On Thu, Apr 25, 2019 at 06:05:36PM +0200, Johan Hovold wrote:
> Fix two long-standing bugs which could potentially lead to memory
> corruption or leave the port throttled until it is reopened (on weakly
> ordered systems), respectively, when read-URB completion races with
> unthrottle().
>
> First, the URB must not be marked as free before processing is complete
> to prevent it from being submitted by unthrottle() on another CPU.
>
> CPU 1 CPU 2
> ================ ================
> complete() unthrottle()
> process_urb();
> smp_mb__before_atomic();
> set_bit(i, free); if (test_and_clear_bit(i, free))
> submit_urb();
>
> Second, the URB must be marked as free before checking the throttled
> flag to prevent unthrottle() on another CPU from failing to observe that
> the URB needs to be submitted if complete() sees that the throttled flag
> is set.
>
> CPU 1 CPU 2
> ================ ================
> complete() unthrottle()
> set_bit(i, free); throttled = 0;
> smp_mb__after_atomic(); smp_mb();
> if (throttled) if (test_and_clear_bit(i, free))
> return; submit_urb();
>
> Note that test_and_clear_bit() only implies barriers when the test is
> successful.
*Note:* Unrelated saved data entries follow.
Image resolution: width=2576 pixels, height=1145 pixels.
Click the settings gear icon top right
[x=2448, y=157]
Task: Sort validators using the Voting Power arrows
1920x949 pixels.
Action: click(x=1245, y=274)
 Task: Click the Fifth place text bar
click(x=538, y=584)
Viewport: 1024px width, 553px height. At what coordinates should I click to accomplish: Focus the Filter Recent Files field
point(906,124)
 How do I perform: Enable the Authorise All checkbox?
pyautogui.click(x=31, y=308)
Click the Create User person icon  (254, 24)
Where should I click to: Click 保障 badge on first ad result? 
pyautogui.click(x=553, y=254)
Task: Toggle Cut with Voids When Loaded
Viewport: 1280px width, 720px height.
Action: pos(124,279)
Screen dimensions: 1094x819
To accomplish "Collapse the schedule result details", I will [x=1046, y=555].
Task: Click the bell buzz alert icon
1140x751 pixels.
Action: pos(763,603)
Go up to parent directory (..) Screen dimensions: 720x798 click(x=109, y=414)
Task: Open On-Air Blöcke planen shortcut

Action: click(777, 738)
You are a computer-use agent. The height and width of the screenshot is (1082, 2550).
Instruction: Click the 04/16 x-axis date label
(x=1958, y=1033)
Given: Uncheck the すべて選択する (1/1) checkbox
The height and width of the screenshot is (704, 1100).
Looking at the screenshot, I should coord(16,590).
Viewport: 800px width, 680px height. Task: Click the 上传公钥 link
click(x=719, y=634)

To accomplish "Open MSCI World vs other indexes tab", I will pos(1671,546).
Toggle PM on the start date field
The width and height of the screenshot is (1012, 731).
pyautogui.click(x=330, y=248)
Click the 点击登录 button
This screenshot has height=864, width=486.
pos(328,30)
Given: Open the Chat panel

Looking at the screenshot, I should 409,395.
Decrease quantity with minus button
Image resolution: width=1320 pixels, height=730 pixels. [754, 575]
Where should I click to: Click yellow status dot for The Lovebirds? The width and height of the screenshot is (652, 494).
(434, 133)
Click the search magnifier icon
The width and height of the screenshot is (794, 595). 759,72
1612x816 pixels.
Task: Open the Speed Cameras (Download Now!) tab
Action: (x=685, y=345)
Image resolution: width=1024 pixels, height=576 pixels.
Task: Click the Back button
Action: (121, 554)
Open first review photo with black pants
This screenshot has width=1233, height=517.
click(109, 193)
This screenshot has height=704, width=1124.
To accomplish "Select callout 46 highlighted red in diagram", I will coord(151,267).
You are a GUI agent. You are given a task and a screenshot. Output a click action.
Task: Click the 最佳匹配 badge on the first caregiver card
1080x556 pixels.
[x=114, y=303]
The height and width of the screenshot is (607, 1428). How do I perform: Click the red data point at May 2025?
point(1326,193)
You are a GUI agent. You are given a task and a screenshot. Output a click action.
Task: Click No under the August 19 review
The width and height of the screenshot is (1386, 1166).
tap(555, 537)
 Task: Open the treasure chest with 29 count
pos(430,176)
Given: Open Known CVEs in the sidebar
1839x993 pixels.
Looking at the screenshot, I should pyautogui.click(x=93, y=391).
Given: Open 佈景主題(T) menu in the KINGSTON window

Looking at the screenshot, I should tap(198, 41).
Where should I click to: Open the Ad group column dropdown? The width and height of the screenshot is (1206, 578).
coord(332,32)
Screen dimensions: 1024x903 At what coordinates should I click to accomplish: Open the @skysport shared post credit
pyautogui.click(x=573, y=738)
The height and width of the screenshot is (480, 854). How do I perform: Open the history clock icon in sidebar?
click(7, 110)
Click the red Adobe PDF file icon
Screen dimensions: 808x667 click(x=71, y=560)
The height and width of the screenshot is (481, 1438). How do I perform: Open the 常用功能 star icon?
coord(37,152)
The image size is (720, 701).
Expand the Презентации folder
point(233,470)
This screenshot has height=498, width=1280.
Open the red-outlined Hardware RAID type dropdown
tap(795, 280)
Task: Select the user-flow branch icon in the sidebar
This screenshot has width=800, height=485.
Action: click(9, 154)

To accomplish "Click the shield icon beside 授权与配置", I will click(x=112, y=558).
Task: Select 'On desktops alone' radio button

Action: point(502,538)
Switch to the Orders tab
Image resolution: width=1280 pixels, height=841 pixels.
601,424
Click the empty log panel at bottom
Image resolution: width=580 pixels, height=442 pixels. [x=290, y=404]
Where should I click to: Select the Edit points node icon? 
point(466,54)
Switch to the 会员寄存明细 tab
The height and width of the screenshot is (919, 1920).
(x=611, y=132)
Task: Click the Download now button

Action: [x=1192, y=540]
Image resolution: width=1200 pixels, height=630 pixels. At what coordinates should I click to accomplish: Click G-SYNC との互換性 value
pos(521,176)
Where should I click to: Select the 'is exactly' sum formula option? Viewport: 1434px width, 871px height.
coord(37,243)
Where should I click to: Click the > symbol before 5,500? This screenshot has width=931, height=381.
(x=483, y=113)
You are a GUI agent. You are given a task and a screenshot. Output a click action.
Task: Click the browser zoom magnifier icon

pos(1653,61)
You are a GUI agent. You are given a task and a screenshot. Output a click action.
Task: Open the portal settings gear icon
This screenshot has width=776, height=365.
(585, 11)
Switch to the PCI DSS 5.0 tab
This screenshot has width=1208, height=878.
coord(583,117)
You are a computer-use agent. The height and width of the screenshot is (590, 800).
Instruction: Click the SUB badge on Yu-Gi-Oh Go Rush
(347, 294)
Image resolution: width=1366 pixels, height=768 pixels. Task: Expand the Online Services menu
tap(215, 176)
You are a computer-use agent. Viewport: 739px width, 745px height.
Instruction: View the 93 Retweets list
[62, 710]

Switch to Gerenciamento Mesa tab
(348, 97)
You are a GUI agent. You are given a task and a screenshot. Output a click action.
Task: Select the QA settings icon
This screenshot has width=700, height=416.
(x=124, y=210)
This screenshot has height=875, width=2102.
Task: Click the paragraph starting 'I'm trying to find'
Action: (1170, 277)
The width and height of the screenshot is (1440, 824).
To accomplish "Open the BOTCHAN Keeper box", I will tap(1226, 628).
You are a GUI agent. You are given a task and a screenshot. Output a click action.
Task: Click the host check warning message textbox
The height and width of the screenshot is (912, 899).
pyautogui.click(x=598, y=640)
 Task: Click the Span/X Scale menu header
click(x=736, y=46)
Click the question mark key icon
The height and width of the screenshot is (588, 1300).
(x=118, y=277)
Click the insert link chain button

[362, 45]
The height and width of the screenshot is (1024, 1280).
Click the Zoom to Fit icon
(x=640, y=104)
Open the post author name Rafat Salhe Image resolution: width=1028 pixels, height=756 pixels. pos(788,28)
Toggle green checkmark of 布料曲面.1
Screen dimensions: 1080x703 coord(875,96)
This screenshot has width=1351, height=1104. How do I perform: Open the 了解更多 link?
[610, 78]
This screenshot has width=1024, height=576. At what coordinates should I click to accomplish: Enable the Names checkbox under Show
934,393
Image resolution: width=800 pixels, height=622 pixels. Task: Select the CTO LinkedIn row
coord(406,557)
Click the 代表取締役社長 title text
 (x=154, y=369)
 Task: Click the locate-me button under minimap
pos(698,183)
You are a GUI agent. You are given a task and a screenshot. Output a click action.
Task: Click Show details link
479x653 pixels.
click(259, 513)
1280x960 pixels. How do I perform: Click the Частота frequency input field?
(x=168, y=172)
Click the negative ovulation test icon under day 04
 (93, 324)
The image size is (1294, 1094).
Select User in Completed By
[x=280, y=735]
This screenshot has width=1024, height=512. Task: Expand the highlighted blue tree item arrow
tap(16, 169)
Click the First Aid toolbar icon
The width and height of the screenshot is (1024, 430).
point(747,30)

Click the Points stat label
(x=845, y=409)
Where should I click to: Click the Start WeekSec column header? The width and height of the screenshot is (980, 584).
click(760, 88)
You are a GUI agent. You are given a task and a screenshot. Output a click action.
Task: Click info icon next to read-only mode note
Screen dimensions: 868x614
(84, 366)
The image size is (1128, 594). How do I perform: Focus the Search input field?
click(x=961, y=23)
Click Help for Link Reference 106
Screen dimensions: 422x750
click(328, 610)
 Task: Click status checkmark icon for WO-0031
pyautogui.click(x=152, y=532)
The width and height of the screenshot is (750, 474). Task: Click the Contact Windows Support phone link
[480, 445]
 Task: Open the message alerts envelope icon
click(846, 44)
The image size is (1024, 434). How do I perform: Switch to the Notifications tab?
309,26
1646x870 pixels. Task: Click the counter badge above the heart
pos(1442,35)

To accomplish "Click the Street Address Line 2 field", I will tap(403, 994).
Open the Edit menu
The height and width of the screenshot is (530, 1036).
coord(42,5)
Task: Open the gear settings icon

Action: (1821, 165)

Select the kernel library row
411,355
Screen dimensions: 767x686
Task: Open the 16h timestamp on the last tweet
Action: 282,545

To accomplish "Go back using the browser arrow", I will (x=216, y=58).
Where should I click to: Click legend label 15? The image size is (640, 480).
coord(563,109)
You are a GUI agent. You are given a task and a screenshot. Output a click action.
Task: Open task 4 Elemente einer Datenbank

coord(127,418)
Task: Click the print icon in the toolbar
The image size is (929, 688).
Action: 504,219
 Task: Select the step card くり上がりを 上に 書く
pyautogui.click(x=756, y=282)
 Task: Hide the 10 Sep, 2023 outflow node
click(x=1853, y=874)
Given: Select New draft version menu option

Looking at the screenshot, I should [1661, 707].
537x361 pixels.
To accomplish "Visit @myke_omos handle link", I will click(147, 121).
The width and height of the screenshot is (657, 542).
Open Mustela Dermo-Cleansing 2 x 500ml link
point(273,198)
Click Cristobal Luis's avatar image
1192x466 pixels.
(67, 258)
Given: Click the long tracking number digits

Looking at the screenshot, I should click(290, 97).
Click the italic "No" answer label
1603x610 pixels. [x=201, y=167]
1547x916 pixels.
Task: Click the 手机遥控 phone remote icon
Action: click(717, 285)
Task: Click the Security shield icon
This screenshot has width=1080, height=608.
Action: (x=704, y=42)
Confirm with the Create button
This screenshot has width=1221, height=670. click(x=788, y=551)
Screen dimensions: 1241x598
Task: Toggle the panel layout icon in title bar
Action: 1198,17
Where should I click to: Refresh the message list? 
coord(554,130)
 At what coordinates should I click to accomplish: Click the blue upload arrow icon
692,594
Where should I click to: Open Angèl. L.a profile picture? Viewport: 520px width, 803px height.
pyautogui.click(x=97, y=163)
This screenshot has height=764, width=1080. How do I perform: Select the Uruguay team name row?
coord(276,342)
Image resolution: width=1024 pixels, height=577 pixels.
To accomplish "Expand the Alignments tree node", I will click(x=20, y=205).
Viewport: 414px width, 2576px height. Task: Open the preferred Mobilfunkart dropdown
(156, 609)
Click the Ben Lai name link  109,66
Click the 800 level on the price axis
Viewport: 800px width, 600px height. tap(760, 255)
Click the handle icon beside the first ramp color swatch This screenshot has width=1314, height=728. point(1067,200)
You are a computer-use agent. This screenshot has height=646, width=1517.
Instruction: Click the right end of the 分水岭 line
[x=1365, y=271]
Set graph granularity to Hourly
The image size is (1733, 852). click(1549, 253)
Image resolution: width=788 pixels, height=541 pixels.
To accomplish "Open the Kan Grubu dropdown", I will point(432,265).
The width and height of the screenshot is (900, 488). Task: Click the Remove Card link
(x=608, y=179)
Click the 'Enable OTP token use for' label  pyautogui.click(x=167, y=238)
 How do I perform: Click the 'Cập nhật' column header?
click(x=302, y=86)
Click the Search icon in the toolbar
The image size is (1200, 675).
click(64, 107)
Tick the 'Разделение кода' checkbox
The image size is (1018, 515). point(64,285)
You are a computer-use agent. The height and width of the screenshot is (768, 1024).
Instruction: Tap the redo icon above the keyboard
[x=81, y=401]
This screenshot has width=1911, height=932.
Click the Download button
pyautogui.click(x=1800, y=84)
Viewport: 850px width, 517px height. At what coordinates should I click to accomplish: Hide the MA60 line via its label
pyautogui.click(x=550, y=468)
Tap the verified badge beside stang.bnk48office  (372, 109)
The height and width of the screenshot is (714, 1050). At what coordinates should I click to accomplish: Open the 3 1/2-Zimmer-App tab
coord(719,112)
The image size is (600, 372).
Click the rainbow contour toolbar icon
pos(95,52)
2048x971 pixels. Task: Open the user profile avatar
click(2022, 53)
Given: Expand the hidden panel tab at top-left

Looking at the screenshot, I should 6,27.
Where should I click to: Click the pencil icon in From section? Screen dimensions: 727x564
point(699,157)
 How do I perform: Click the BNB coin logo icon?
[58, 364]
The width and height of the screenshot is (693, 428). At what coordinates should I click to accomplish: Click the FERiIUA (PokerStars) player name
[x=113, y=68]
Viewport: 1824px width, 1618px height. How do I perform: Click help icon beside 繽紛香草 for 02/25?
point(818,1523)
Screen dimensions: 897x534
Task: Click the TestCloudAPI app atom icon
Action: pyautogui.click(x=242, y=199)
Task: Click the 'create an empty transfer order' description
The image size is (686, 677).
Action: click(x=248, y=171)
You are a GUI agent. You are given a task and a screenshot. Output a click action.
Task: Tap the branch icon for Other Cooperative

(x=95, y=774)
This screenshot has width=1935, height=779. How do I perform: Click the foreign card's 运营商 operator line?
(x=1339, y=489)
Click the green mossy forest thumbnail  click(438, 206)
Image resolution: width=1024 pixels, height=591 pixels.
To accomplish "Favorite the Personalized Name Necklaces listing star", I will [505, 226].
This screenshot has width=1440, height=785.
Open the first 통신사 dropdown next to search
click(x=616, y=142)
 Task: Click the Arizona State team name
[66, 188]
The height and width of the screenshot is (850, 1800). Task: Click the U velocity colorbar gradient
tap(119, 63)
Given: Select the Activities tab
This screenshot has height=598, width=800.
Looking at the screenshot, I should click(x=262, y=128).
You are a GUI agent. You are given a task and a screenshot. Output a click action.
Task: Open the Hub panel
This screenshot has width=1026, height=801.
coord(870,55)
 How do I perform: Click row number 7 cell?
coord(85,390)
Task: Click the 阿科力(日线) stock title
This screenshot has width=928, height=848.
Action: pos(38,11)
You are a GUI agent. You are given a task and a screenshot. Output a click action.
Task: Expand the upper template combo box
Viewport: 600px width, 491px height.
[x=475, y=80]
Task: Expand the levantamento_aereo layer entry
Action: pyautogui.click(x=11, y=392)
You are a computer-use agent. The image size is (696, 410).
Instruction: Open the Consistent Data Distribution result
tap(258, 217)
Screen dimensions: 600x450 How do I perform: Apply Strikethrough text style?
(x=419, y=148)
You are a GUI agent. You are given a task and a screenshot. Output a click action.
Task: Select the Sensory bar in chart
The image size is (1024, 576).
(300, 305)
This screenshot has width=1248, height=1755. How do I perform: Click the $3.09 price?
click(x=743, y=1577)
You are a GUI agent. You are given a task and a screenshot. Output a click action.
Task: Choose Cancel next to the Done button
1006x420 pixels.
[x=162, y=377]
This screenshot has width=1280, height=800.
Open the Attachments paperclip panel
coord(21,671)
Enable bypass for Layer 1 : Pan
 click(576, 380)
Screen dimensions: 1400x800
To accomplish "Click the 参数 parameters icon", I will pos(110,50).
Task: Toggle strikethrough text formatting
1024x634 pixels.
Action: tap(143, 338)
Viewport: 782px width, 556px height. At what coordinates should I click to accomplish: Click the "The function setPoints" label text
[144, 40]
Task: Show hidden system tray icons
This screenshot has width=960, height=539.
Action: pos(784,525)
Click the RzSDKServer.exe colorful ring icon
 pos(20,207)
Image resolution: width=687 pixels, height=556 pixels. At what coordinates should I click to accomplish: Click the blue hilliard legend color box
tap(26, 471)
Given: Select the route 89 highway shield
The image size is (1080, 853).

To handle the case where the URB is still in use an explicit
> barrier needs to be added to unthrottle() for the second race condition.
>
> Fixes: d83b405383c9 ("USB: serial: add support for multiple read urbs")
> Signed-off-by: Johan Hovold <[email protected]>
Greg, I noticed you added a stable tag to the corresponding cdc-acm fix
and think I should have added on one from the start to this one as well.
Would you mind queuing this one up for stable?
Upstream commit 3f5edd58d040bfa4b74fb89bc02f0bc6b9cd06ab.
Thanks,
Johan